Süddeutsche Zeitung

Kulturwerkstatt Haus 10:Künstler-WG

In der aktuellen Ausstellung präsentieren sich die sieben neusten Mitglieder der Brucker Künstlervereinigung. Mit Klebeband haben sie sich eigene "Zimmer" eingerichtet, die zum Entdecken einladen

Von Florian J. Haamann, Fürstenfeldbruck

Jedes Zimmer einer Wohnung ist nicht nur ein Ort zum Leben, sondern erzählt auch etwas über den Charakter, die Identität, das Leben des Bewohners. Diese Überlegung liegt der Kunst von Bernhard Heller zu Grunde, die die aktuelle Ausstellung im Haus 10 eröffnet. "Eine Wohnung ist immer gewollt oder ungewollt eine Art Selbstporträt des Bewohners", so Heller. In diesem Sinne ist die Ausstellung "Taped" also eine Art Selbstporträt der sieben teilnehmenden Künstler. Was sie verbindet ist, dass sie die "Debütanten", also die neuen Mitglieder der Brucker Künstlervereinigung sind.

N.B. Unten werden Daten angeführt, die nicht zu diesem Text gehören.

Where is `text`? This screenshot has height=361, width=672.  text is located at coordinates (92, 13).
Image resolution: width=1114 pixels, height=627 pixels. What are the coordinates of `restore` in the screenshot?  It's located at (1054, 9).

So zusammengewürfelt, haben sie sich entschieden, das Haus 10 zu einer Art temporären WG zu machen. Jeder von ihnen hat sich mit schwarzem Klebeband "seinen" Bereich abgeklebt und so dort künstlerisch eingerichtet. Heller zeigt mit zwölf kleinteiligen Werken unter dem Titel "Special offer" und dem Großformat "Best deal" kraftvolle, bunte Szenen mit grobem Pinselstrich. In "Special offer" versucht Heller persönliche Lebenssituationen allgemein erfahrbar zu machen: Fernsehen, mit dem Strohhalm trinken, mit der Tochter über den Hundewunsch sprechen.

Einen starken Kontrast zu Hellers aufgeregten, lauten Gemälden bilden die Ölgemälde von Lena Keller. Mit klassischer Technik und klassischen Motiven sowie Naturszenen geht sie in ihrem Zimmer der Frage nach, wie sich Natürlichkeit und Künstlichkeit in der zeitgenössischen Malerei ausdrücken lassen. Ihre Antwort sind fotorealistische Malereien von Wassermotiven, bei denen der Betrachter seinen eigenen Standpunkt nicht eindeutig definieren kann. Ist er unter der Oberfläche? Darüber? Das bei aller Ruhe und Schönheit Archaische in ihren Bildern lässt den Betrachter zudem spüren, dass nicht er es, der in diesem Momenten die Kontrolle über die Szene hat.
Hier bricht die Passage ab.